R : Les décideurs politiques, les entreprises et les acteurs de la société civile doivent tenir compte de cette complexité. Les ministères du commerce doivent consacrer davantage de temps à comprendre les priorités du reste du gouvernement dans des domaines tels que l'adaptation climatique et réfléchir à la manière d'élaborer – voire de co-élaborer – une politique commerciale au service d'un objectif plus large.

Cela signifie également qu'il nous faut mieux communiquer sur la manière dont le commerce et les politiques commerciales peuvent contribuer à la réalisation des objectifs sociaux et environnementaux et, surtout, sur les compromis possibles.

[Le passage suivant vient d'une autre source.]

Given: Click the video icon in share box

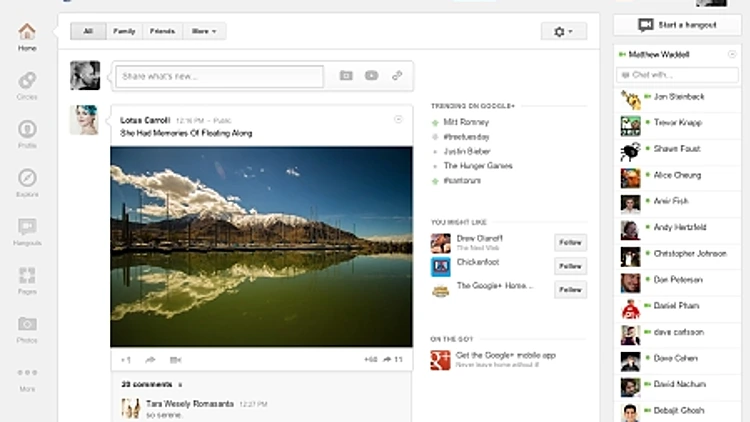Looking at the screenshot, I should [x=371, y=75].
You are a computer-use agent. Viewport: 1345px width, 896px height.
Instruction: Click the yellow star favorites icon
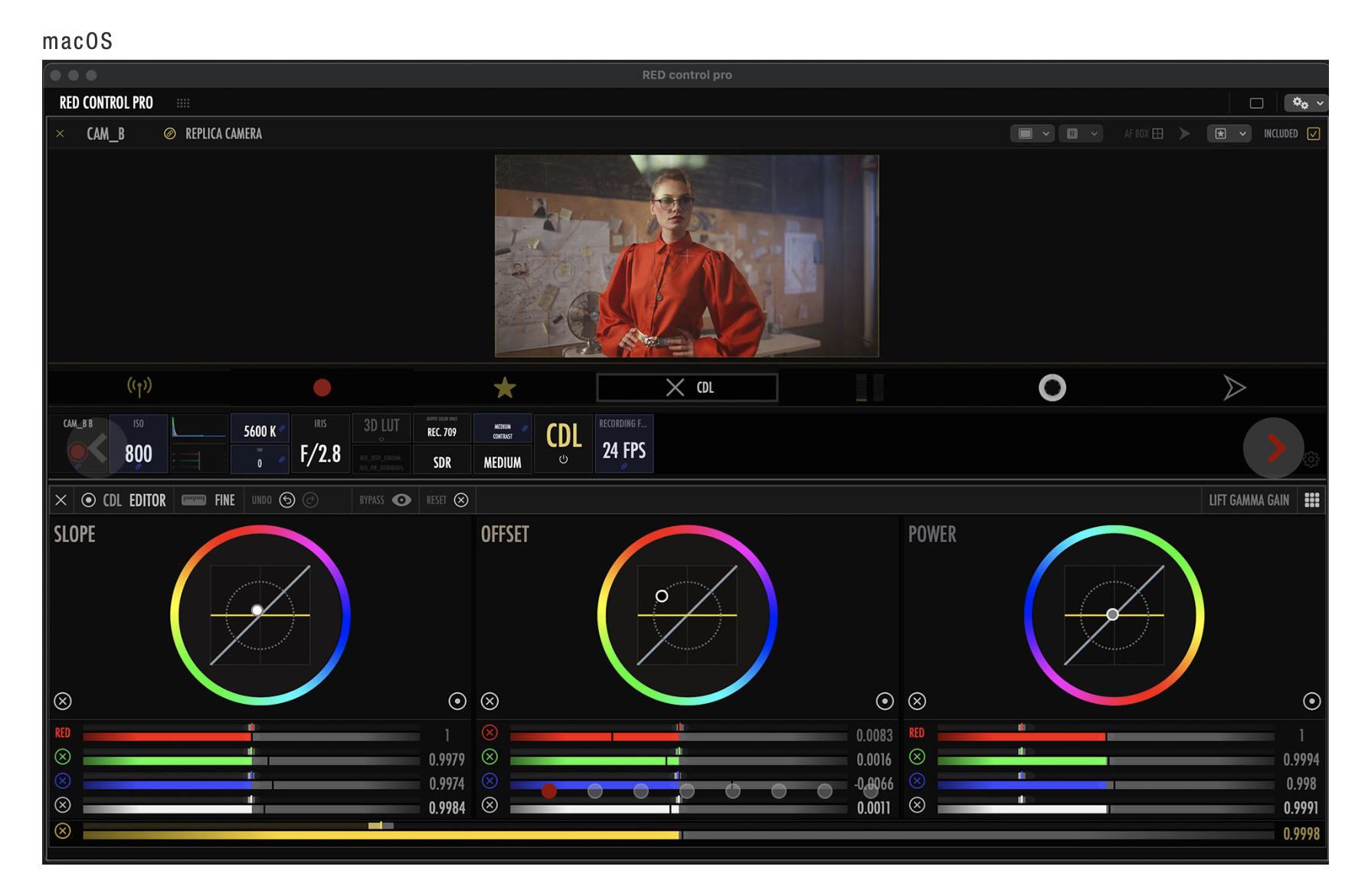(504, 388)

Un voyage d'étude sur les pôles de croissance agricoles (agropoles) et les corridors en avril 2019 a permis d'examiner comment les projets d'investissement agricole fonctionnaient dans la pratique. Ici, Xavier Zidouemba, un cultivateur de bananes, s'adresse aux participants du voyage d'étude de Bagrépole à Bagré, au Burkina Faso.
© Annie Risemberg/ IIDD

Q : Vous avez récemment mentionné que les politiques climatiques avaient des implications importantes pour le commerce international. Qu'entendez-vous par là ?

R : L'interaction entre les politiques climatiques et le commerce international et la compétitivité est l'un des sujets les plus difficiles en matière de politique commerciale, et l'un des plus importants à résoudre. À l'IIDD, nous considérons que notre rôle est de montrer aux gouvernements et aux parties prenantes comment ils peuvent faire progresser l'ambition climatique tout en étant justes envers leurs partenaires commerciaux.

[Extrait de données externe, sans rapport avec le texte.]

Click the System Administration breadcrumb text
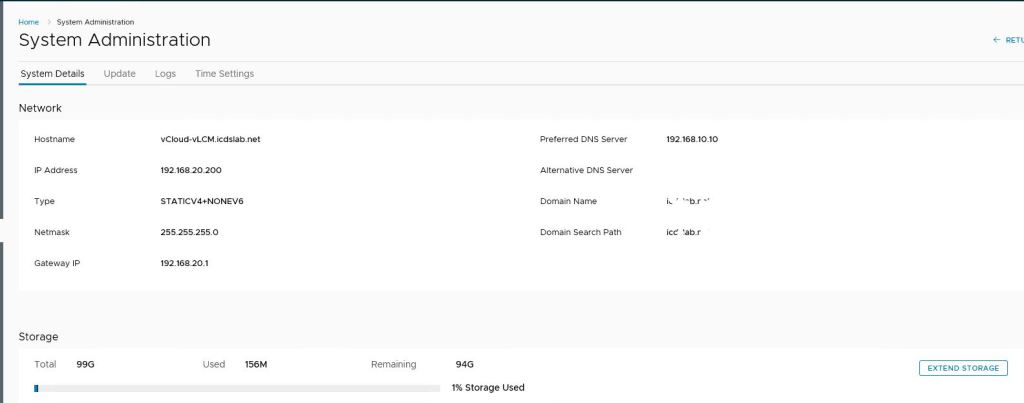Screen dimensions: 1024x403 tap(95, 21)
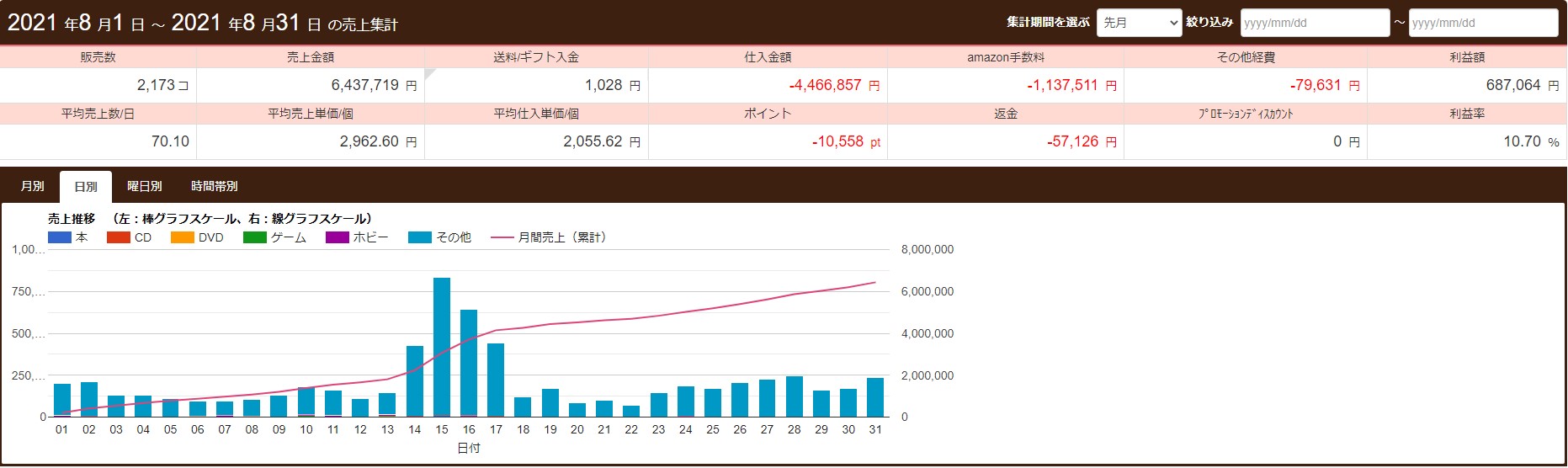
Task: Open the 曜日別 tab
Action: click(145, 186)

Les ajustements carbone aux frontières (ACF) en sont un bon exemple. Ils permettent aux pays de demander à leurs producteurs industriels à forte intensité d'émissions de payer un prix croissant pour les émissions de carbone, mais ils entraîneront inévitablement des frictions commerciales et des problèmes d'équité car les exportateurs de certains pays devront faire face à des coûts plus élevés.

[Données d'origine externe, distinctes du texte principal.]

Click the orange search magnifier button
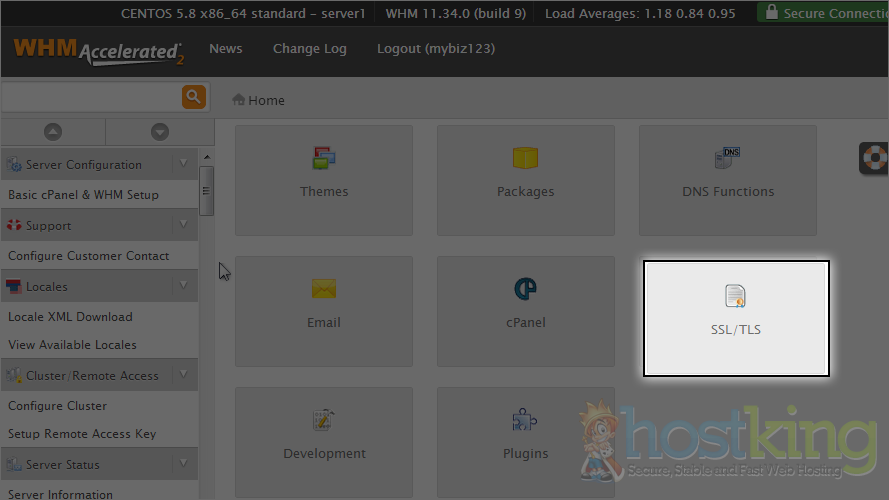Viewport: 889px width, 500px height. click(193, 97)
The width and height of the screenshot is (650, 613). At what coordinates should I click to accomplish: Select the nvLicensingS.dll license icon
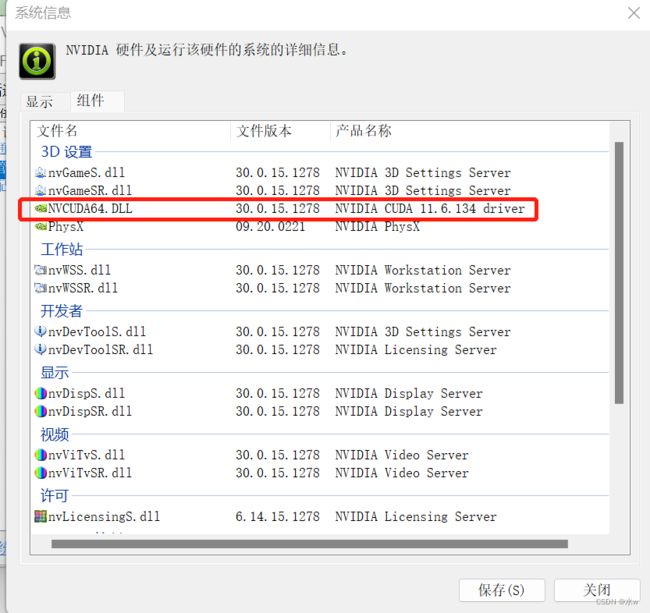(41, 516)
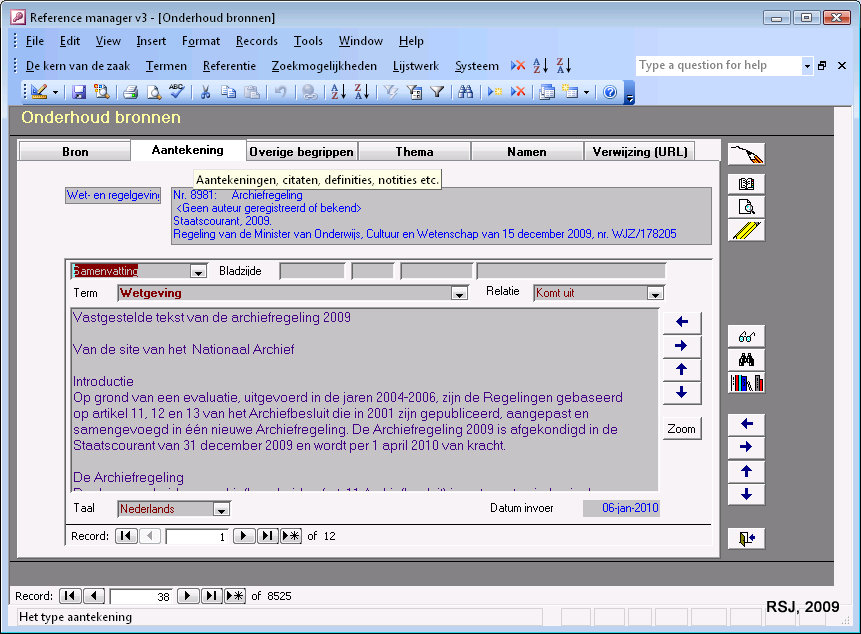
Task: Switch to the Verwijzing (URL) tab
Action: (640, 152)
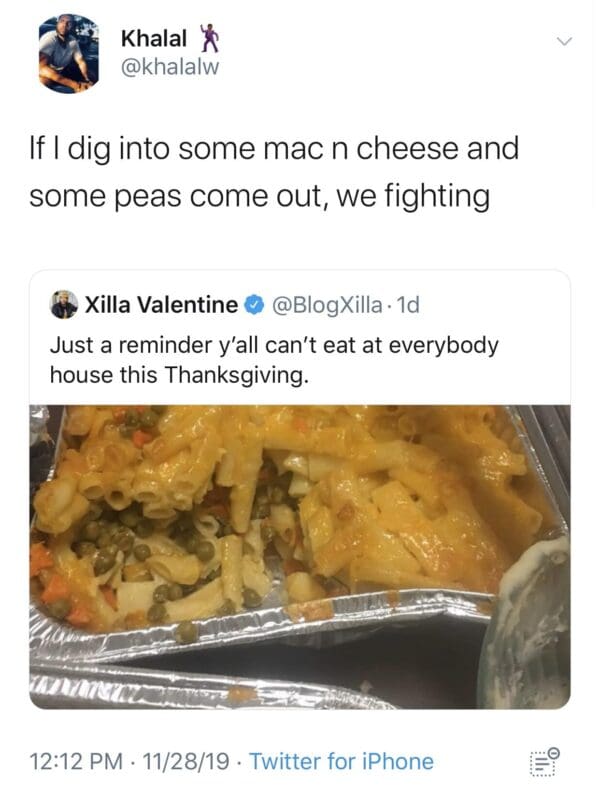Image resolution: width=600 pixels, height=793 pixels.
Task: Open the @BlogXilla handle
Action: [x=327, y=305]
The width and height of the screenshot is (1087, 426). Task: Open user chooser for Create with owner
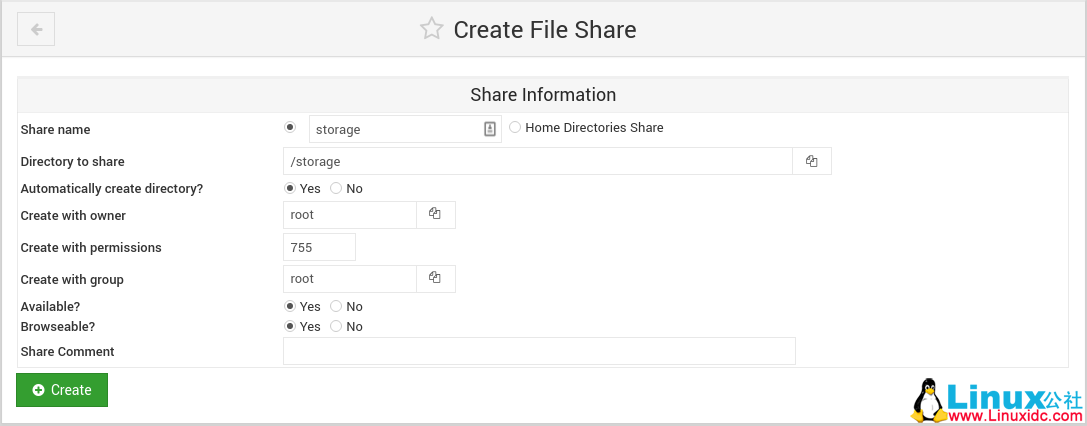(435, 214)
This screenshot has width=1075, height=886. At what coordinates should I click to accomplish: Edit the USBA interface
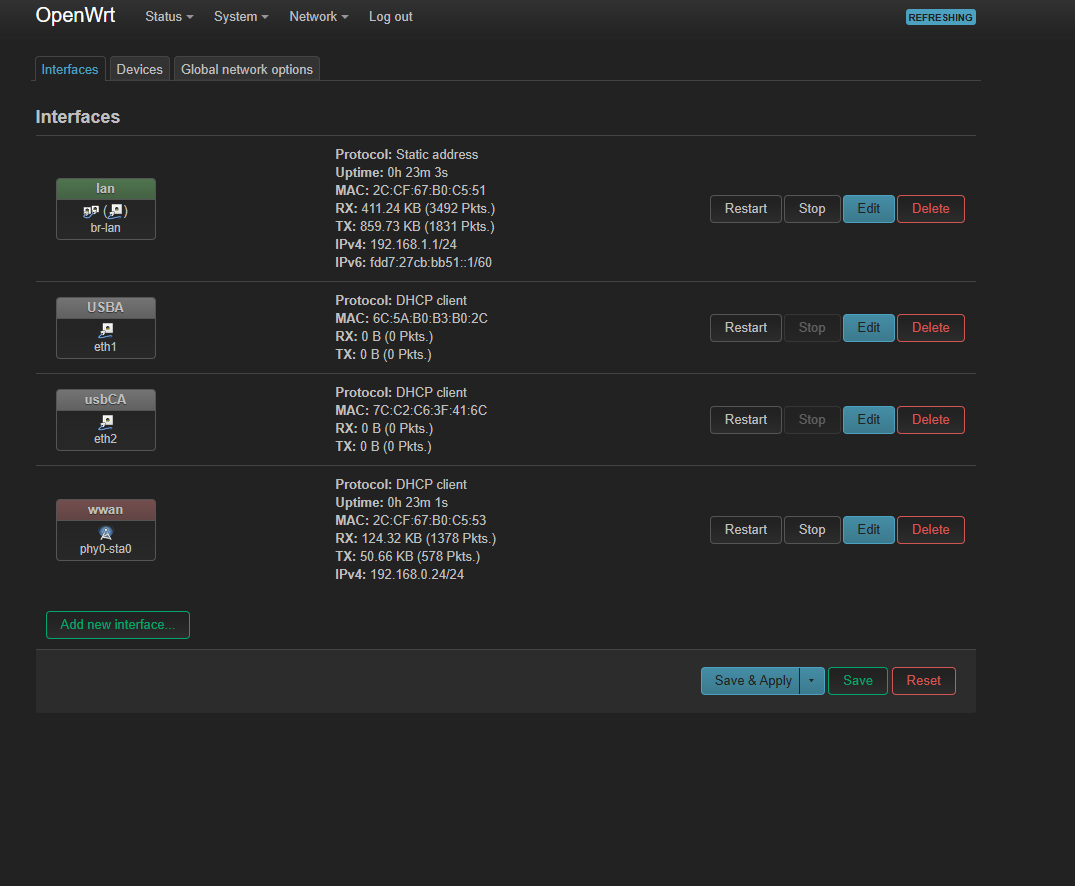pos(868,328)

Le respect des nouvelles exigences en matière de rapports représente également un défi plus important pour les petits producteurs et les producteurs des pays qui disposent de moins de capitaux et dont les gouvernements sont moins à même de fournir un appui.

En outre, face au développement de mécanismes ACF différents selon les pays, les producteurs pourraient être confrontés à des systèmes de déclaration multiples. L'idéal serait de s'accorder sur des normes internationales pour mesurer le carbone incorporé dans différents produits, et d'ici là, de rendre interopérables les différents systèmes de déclaration ACF afin d'alléger la charge qui pèse sur les producteurs – en particulier les petits producteurs – de biens industriels à forte intensité d'émissions.

L'ITC et l'IIDD réunis lors de la session du pôle Trade + Sustainability sur les chaînes de valeur mondiales exemptes de déforestation, Abu Dhabi, février 2024.
© IISD

Q : Les petites entreprises étant des agents clés du changement, que pensez-vous de la manière dont les agendas du commerce, de la biodiversité et du développement vert peuvent se soutenir mutuellement ?

R : Les petites entreprises sont essentielles à l'économie mondiale, en particulier dans les pays en développement. Selon la Banque mondiale, elles représentent environ 90 % de l'ensemble des entreprises dans le monde et contribuent à 40 % du produit intérieur brut dans les économies émergentes. À ce titre, elles ont un rôle clé à jouer pour faire avancer les agendas du commerce et du développement durables, par exemple en appuyant la conservation des forêts et de la biodiversité, ainsi que la restauration des écosystèmes.

D'un autre côté, il faut mettre en place des politiques et des réglementations qui encouragent ou obligent les petites entreprises à adopter des pratiques de production et de commerce plus durables. À cet égard, les petites entreprises, en particulier dans les pays en développement, ont également besoin d'incitations financières telles que des subventions vertes ou des paiements pour services environnementaux, ainsi que d'un appui sous forme de connaissances, de services de vulgarisation et de technologies, afin de mieux aligner les objectifs en matière de commerce, d'environnement et de développement.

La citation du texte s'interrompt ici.